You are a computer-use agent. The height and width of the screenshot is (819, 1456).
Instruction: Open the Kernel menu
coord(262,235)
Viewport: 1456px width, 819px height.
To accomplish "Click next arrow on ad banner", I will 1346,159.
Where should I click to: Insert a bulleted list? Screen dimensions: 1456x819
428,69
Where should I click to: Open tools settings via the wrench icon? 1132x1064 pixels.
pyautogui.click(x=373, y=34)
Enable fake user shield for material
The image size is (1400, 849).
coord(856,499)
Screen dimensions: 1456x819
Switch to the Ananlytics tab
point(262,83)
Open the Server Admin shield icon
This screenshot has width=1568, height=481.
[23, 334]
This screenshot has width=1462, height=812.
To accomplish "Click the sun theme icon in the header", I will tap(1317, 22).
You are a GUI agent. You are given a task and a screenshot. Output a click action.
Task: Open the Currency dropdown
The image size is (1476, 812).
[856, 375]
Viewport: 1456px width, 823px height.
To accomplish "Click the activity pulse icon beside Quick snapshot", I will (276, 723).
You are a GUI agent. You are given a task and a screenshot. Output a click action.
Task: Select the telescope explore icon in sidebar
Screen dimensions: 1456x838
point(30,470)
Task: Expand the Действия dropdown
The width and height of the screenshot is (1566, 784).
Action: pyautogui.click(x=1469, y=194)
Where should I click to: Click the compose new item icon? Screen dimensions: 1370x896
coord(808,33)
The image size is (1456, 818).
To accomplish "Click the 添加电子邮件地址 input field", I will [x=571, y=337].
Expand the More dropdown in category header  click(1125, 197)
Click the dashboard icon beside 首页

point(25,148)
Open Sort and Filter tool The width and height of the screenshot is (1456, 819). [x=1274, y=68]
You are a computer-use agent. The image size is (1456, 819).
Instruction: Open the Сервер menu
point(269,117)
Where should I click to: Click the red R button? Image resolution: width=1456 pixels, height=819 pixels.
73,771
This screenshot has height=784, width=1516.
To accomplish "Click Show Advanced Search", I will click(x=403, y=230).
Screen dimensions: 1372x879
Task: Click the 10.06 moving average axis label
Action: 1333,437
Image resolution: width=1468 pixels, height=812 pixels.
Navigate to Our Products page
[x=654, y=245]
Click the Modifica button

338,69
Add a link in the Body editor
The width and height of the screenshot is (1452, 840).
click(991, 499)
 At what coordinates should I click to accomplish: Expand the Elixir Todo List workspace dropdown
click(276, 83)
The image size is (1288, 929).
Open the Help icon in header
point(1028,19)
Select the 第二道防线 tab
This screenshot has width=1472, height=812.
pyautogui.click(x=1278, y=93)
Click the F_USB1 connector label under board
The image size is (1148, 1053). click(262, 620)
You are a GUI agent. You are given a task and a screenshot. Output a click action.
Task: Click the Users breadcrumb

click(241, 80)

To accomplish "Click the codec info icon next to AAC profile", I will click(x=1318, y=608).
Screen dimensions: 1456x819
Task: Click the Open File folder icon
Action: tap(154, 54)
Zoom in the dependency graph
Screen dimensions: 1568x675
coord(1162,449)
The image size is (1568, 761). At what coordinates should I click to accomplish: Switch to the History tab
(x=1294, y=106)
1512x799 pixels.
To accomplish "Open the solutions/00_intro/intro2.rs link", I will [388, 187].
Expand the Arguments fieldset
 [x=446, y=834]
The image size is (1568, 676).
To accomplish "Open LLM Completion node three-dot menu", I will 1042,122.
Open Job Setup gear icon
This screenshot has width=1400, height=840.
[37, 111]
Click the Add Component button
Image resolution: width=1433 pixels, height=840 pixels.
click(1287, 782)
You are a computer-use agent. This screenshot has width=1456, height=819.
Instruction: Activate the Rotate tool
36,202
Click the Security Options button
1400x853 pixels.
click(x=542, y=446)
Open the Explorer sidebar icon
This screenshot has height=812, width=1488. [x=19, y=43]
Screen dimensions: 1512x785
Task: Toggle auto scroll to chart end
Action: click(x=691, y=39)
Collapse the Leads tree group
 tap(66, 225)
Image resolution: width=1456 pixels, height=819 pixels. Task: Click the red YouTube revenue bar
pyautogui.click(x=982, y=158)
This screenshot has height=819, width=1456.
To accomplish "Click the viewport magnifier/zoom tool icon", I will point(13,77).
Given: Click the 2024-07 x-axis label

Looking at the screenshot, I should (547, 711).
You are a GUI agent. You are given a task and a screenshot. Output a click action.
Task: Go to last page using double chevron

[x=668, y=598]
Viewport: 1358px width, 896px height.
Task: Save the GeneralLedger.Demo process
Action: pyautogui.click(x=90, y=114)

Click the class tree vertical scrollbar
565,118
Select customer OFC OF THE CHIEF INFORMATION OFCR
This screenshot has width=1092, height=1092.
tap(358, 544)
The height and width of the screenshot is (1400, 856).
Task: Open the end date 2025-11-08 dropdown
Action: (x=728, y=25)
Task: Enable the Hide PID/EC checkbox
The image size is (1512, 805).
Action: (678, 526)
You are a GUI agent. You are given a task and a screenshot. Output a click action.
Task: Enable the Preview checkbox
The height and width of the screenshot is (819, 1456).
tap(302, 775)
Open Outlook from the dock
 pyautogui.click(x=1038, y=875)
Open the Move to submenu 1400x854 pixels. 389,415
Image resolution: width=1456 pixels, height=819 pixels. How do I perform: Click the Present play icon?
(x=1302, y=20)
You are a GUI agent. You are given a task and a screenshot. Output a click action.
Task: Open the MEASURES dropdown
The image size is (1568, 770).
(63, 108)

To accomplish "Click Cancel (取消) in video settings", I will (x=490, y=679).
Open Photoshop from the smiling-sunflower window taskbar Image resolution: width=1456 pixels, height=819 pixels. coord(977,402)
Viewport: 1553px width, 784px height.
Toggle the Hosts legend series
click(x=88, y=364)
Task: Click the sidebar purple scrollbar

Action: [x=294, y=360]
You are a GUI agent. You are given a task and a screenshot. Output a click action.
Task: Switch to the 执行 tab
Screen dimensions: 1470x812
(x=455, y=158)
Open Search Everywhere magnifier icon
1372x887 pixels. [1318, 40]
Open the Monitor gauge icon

ASSIGNMENT — Above are the records; restate each one exactly.

ANSWER BOX —
You are a computer-use agent. The height and width of the screenshot is (819, 1456).
Instruction: Open the Kernel menu
coord(262,235)
Viewport: 1456px width, 819px height.
To accomplish "Click next arrow on ad banner", I will 1346,159.
Where should I click to: Insert a bulleted list? Screen dimensions: 1456x819
428,69
Where should I click to: Open tools settings via the wrench icon? 1132x1064 pixels.
pyautogui.click(x=373, y=34)
Enable fake user shield for material
The image size is (1400, 849).
coord(856,499)
Screen dimensions: 1456x819
Switch to the Ananlytics tab
point(262,83)
Open the Server Admin shield icon
This screenshot has width=1568, height=481.
[23, 334]
This screenshot has width=1462, height=812.
To accomplish "Click the sun theme icon in the header", I will tap(1317, 22).
You are a GUI agent. You are given a task and a screenshot. Output a click action.
Task: Open the Currency dropdown
The image size is (1476, 812).
[856, 375]
Viewport: 1456px width, 823px height.
To accomplish "Click the activity pulse icon beside Quick snapshot", I will (276, 723).
You are a GUI agent. You are given a task and a screenshot. Output a click action.
Task: Select the telescope explore icon in sidebar
Screen dimensions: 1456x838
point(30,470)
Task: Expand the Действия dropdown
The width and height of the screenshot is (1566, 784).
Action: pyautogui.click(x=1469, y=194)
Where should I click to: Click the compose new item icon? Screen dimensions: 1370x896
coord(808,33)
The image size is (1456, 818).
To accomplish "Click the 添加电子邮件地址 input field", I will [x=571, y=337].
Expand the More dropdown in category header  click(1125, 197)
Click the dashboard icon beside 首页

point(25,148)
Open Sort and Filter tool The width and height of the screenshot is (1456, 819). [x=1274, y=68]
You are a computer-use agent. The image size is (1456, 819).
Instruction: Open the Сервер menu
point(269,117)
Where should I click to: Click the red R button? Image resolution: width=1456 pixels, height=819 pixels.
73,771
This screenshot has height=784, width=1516.
To accomplish "Click Show Advanced Search", I will click(x=403, y=230).
Screen dimensions: 1372x879
Task: Click the 10.06 moving average axis label
Action: 1333,437
Image resolution: width=1468 pixels, height=812 pixels.
Navigate to Our Products page
[x=654, y=245]
Click the Modifica button

338,69
Add a link in the Body editor
The width and height of the screenshot is (1452, 840).
click(991, 499)
 At what coordinates should I click to accomplish: Expand the Elixir Todo List workspace dropdown
click(276, 83)
The image size is (1288, 929).
Open the Help icon in header
point(1028,19)
Select the 第二道防线 tab
This screenshot has width=1472, height=812.
pyautogui.click(x=1278, y=93)
Click the F_USB1 connector label under board
The image size is (1148, 1053). click(262, 620)
You are a GUI agent. You are given a task and a screenshot. Output a click action.
Task: Click the Users breadcrumb

click(241, 80)

To accomplish "Click the codec info icon next to AAC profile", I will click(x=1318, y=608).
Screen dimensions: 1456x819
Task: Click the Open File folder icon
Action: tap(154, 54)
Zoom in the dependency graph
Screen dimensions: 1568x675
coord(1162,449)
The image size is (1568, 761). At what coordinates should I click to accomplish: Switch to the History tab
(x=1294, y=106)
1512x799 pixels.
To accomplish "Open the solutions/00_intro/intro2.rs link", I will [388, 187].
Expand the Arguments fieldset
 [x=446, y=834]
The image size is (1568, 676).
To accomplish "Open LLM Completion node three-dot menu", I will 1042,122.
Open Job Setup gear icon
This screenshot has width=1400, height=840.
[37, 111]
Click the Add Component button
Image resolution: width=1433 pixels, height=840 pixels.
click(1287, 782)
You are a computer-use agent. This screenshot has width=1456, height=819.
Instruction: Activate the Rotate tool
36,202
Click the Security Options button
1400x853 pixels.
click(x=542, y=446)
Open the Explorer sidebar icon
This screenshot has height=812, width=1488. [x=19, y=43]
Screen dimensions: 1512x785
Task: Toggle auto scroll to chart end
Action: click(x=691, y=39)
Collapse the Leads tree group
 tap(66, 225)
Image resolution: width=1456 pixels, height=819 pixels. Task: Click the red YouTube revenue bar
pyautogui.click(x=982, y=158)
This screenshot has height=819, width=1456.
To accomplish "Click the viewport magnifier/zoom tool icon", I will point(13,77).
Given: Click the 2024-07 x-axis label

Looking at the screenshot, I should (547, 711).
You are a GUI agent. You are given a task and a screenshot. Output a click action.
Task: Go to last page using double chevron

[x=668, y=598]
Viewport: 1358px width, 896px height.
Task: Save the GeneralLedger.Demo process
Action: pyautogui.click(x=90, y=114)

Click the class tree vertical scrollbar
565,118
Select customer OFC OF THE CHIEF INFORMATION OFCR
This screenshot has width=1092, height=1092.
tap(358, 544)
The height and width of the screenshot is (1400, 856).
Task: Open the end date 2025-11-08 dropdown
Action: (x=728, y=25)
Task: Enable the Hide PID/EC checkbox
The image size is (1512, 805).
Action: (678, 526)
You are a GUI agent. You are given a task and a screenshot. Output a click action.
Task: Enable the Preview checkbox
The height and width of the screenshot is (819, 1456).
tap(302, 775)
Open Outlook from the dock
 pyautogui.click(x=1038, y=875)
Open the Move to submenu 1400x854 pixels. 389,415
Image resolution: width=1456 pixels, height=819 pixels. How do I perform: Click the Present play icon?
(x=1302, y=20)
You are a GUI agent. You are given a task and a screenshot. Output a click action.
Task: Open the MEASURES dropdown
The image size is (1568, 770).
(63, 108)

To accomplish "Click Cancel (取消) in video settings", I will (x=490, y=679).
Open Photoshop from the smiling-sunflower window taskbar Image resolution: width=1456 pixels, height=819 pixels. coord(977,402)
Viewport: 1553px width, 784px height.
Toggle the Hosts legend series
click(x=88, y=364)
Task: Click the sidebar purple scrollbar

Action: [x=294, y=360]
You are a GUI agent. You are given a task and a screenshot. Output a click action.
Task: Switch to the 执行 tab
Screen dimensions: 1470x812
(x=455, y=158)
Open Search Everywhere magnifier icon
1372x887 pixels. [1318, 40]
Open the Monitor gauge icon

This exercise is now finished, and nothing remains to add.